Pour les artistes et les intellectuels égyptiens, les Frères Musulmans au pouvoir veulent imposer au pays les politiques culturelles de leur parti. Les protestataires réclament un ministre de la Culture qui représente « la culture égyptienne et non les orientations des Frères. » Pour la première fois depuis sa fondation en 1869, l’Opéra du Caire a annulé une représentation d’ « Aïda », un opéra de l’Italien Verdi joué pour la première fois au Caire en 1871 à l’occasion de l’inauguration du Canal de Suez. Les artistes se sont mis en grève pour trois jours, rejoints par ceux du Grand Théâtre du Caire. Lundi 27 mai 2013, l’Exposition Générale de peinture du Caire s’est ouverte en absence du ministre, le public et les artistes lançant des slogans hostiles aux Frères Musulmans et à leur Guide Général.
Le chameau se romprait le cou s’il...
Chez nous aussi, la politique des petits suppure comme le pus d’une vilaine blessure …. qu’il faut vite cautériser.

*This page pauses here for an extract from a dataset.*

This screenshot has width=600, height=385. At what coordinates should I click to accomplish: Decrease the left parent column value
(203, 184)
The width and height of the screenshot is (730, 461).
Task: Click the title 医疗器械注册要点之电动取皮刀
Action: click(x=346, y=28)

Après Al Abdelia, après les coups portés à Nouri Bouzid*, à Hamadi Redissi et à bien d’autres hommes de culture, voilà que le poète Moncef Ouhaibi est l’objet d’insultes et de diffamation pour avoir appelé à louer le peuple. (L’Humanité du 30 mai 2013, p.15). Qu’elle est la première femme dont on a amputé la main, demandait-on le plus sérieusement du monde aux candidats à un concours de police ? Il y a là une volonté délibérée : nous enfoncer dans le Moyen Age ! Car pourquoi ne pas demander : Quelle est la première femme médecin de notre pays et même du monde arabe ? (Tawhida Ben Cheikh) Quelle est la première femme agrégée d’arabe de Tunisie ? (Mongia Amira Mabrouk) Quelle est la première Tunisienne à avoir décroché l’agrégation de mathématiques ? (Fatma Moalla)
Face à ces petits pas, à ces menées de reptiles, sournoises, insidieuses, il nous faut faire face et être vigilants. Sur nos gardes ! Et gare à la Constitution qu’on est en train de nous concocter ! « Il faut d’abord savoir ce que l’on veut, il faut ensuite avoir le courage de le dire, il faut enfin l’énergie de le faire » conseillait Clemenceau.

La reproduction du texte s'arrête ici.